Goldman identifies four traits: large market cap, listed on a single exchange (not dual- or multi-listed), strong revenue growth, and cornerstone investors — large buyers who commit at IPO and accept a lock-up — holding 30%–50% of shares.
In plain terms = big enough to matter, focused on one market, growing fast, and backed by committed holders who aren't overloaded. Historically, this combination produces the most durable excess returns.
This reflects Goldman's core thesis: sustainable share-price gains come from fundamentals, not from first-day hype.
03

What is the lock-up expiry risk?

Goldman flags roughly $274 billion in lock-up expiries — periods after an IPO when early shareholders are contractually barred from selling, and which eventually lift.
This means → once lock-ups expire, early holders can sell.
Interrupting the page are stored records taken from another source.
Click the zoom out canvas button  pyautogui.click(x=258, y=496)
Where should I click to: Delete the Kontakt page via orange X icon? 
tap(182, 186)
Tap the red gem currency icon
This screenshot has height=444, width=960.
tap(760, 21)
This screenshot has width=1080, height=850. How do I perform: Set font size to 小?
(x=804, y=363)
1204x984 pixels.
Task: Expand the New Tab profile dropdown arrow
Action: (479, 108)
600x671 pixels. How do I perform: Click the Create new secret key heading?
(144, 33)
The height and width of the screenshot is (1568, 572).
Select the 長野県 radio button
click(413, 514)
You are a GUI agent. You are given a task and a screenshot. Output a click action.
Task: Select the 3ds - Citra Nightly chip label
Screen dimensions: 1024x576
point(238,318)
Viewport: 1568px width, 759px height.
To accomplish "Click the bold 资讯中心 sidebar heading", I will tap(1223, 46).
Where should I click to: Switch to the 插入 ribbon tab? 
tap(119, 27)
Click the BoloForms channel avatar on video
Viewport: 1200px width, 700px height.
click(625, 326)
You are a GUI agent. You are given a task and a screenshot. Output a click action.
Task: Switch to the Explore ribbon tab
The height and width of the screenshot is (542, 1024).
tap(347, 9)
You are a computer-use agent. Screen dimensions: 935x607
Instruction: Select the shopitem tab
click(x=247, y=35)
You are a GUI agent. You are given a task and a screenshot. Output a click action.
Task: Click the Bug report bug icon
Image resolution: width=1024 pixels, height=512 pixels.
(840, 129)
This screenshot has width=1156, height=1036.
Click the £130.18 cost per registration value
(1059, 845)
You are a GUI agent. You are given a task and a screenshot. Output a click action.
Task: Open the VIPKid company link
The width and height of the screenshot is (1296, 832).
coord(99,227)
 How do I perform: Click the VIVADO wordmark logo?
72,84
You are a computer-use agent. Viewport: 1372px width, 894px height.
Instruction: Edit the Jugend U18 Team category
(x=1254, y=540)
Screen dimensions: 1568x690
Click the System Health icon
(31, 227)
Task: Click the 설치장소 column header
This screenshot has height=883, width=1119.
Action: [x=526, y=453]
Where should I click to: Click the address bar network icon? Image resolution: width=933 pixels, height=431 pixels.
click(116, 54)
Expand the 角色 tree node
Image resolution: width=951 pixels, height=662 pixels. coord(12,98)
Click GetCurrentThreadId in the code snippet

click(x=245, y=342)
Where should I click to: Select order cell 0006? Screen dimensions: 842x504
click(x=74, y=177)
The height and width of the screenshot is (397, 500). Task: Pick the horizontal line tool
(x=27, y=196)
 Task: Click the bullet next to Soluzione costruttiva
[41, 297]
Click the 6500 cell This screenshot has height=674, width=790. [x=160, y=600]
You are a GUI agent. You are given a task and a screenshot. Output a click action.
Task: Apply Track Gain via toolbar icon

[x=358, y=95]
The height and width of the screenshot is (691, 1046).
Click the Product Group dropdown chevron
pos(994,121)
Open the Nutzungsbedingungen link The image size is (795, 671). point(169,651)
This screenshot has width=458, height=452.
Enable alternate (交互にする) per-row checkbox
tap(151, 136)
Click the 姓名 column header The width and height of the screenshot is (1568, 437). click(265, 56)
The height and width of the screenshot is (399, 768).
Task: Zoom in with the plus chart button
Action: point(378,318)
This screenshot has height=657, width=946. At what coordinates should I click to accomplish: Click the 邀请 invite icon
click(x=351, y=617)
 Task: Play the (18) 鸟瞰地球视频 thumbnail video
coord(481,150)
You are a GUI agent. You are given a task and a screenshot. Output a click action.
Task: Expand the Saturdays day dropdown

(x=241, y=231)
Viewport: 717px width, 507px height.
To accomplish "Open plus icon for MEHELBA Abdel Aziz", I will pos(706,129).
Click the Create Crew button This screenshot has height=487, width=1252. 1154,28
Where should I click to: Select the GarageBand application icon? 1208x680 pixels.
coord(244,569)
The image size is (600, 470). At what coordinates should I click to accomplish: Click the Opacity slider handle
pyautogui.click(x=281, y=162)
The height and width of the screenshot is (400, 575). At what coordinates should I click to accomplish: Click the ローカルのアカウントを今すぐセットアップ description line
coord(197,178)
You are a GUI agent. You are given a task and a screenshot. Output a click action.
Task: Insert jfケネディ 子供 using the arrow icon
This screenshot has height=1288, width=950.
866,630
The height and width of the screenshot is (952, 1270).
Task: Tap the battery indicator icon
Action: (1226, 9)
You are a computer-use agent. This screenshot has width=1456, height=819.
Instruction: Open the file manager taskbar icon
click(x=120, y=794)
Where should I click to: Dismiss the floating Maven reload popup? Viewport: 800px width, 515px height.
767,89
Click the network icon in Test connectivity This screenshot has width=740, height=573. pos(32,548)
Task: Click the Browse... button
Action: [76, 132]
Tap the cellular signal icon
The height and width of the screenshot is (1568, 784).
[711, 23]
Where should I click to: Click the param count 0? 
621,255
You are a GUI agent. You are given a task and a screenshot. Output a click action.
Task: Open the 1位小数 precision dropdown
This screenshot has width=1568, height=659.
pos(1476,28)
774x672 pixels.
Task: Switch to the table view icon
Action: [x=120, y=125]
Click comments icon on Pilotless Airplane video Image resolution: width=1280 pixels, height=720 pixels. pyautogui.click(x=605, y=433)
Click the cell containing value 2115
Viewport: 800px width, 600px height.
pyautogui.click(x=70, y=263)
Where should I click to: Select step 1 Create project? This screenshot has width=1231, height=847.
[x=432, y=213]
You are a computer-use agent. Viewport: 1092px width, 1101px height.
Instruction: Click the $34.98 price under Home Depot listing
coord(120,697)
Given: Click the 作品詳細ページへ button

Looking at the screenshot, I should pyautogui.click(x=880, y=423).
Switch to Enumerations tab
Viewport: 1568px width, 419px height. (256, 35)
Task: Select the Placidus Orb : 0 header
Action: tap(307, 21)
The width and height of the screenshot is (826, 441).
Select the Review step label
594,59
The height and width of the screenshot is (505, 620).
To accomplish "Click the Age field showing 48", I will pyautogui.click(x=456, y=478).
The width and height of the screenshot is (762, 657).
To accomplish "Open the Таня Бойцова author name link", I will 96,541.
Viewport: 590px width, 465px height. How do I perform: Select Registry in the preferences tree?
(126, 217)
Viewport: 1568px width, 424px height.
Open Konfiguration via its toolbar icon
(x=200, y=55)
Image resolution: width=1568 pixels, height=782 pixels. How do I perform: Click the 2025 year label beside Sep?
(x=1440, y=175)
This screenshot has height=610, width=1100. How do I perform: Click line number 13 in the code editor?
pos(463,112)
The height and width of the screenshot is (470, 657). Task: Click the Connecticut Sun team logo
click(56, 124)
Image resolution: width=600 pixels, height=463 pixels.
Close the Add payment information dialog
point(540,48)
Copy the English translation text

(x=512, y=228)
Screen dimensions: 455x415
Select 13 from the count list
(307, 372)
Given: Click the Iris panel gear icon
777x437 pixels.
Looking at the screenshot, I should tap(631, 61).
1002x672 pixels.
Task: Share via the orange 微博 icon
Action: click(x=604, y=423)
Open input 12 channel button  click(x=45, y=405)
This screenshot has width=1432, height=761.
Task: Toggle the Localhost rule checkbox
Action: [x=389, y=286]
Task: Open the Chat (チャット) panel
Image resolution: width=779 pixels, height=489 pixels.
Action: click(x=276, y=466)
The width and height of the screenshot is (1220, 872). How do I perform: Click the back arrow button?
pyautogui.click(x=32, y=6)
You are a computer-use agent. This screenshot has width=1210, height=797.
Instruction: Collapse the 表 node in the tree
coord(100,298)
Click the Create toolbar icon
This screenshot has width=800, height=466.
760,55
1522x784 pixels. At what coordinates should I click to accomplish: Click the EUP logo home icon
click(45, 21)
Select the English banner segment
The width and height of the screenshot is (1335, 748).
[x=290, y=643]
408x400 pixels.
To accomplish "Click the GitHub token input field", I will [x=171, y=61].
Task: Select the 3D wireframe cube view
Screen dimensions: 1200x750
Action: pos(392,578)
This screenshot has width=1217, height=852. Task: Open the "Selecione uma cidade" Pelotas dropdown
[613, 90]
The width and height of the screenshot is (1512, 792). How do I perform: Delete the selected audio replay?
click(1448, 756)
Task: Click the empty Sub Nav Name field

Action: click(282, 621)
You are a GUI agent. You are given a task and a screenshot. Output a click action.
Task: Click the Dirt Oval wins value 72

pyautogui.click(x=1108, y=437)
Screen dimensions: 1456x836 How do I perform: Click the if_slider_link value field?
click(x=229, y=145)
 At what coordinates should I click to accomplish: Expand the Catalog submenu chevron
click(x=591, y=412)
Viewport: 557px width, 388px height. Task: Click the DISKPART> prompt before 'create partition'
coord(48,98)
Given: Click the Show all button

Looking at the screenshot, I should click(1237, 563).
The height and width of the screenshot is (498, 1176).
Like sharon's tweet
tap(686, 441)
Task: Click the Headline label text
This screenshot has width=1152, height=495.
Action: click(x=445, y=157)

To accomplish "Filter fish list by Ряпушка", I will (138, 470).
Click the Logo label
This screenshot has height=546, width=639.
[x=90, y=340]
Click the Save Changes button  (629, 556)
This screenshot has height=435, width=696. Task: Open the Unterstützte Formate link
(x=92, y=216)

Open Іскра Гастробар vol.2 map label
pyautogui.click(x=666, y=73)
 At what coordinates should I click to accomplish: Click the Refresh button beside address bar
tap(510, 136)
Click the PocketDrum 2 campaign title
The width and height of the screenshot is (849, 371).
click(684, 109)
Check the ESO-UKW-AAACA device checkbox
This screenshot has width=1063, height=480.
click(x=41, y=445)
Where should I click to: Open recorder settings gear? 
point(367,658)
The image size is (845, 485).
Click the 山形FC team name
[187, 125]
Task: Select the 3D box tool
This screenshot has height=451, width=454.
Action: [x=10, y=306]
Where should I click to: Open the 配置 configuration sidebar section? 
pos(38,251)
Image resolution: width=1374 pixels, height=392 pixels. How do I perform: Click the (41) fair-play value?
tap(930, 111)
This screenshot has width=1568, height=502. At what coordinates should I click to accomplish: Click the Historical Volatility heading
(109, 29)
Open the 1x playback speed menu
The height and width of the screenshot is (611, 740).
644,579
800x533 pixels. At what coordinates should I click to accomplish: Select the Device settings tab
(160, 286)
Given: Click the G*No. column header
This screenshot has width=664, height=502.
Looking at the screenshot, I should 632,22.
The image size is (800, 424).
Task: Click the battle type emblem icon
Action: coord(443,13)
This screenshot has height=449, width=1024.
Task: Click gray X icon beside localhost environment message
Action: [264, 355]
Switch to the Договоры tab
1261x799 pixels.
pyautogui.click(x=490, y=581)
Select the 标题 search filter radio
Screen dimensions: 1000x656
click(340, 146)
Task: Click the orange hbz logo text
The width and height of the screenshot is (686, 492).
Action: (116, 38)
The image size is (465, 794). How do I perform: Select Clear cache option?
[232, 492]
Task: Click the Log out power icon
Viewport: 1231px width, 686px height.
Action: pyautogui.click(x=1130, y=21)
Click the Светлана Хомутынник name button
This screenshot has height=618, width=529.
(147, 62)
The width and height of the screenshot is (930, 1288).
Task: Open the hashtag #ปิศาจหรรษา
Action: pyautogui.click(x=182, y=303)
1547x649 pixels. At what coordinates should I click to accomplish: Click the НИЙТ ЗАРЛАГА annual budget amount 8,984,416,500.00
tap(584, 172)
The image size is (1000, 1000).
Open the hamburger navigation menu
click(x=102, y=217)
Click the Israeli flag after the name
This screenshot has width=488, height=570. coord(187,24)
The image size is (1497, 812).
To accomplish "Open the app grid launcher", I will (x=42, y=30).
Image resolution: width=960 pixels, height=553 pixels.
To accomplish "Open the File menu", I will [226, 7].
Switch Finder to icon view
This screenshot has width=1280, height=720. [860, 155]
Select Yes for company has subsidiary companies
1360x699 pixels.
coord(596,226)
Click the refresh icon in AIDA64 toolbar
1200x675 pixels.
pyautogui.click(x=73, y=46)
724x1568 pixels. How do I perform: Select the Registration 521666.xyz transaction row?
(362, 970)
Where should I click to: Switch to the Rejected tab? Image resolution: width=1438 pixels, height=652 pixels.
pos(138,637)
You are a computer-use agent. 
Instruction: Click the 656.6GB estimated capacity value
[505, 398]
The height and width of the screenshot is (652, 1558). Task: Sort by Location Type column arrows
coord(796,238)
Historical data shows this typically triggers a modest price decline.
In plain terms = it is a scheduled wave of selling pressure. The dates are knowable in advance, and investors should plan around them.
04

How to position for passive inflows?

Goldman highlights two channels: fast index inclusion and southbound Stock Connect flows.
This means → once a new stock enters benchmarks like the Hang Seng Index, passive funds tracking those benchmarks must buy it, creating a predictable capital inflow. Southbound flows are mainland investors buying Hong Kong shares via the Stock Connect link.
In plain terms = both channels represent money that has to show up. Positioning ahead of these flows means standing in front of near-certain demand.

Content is for reference only, not financial advice.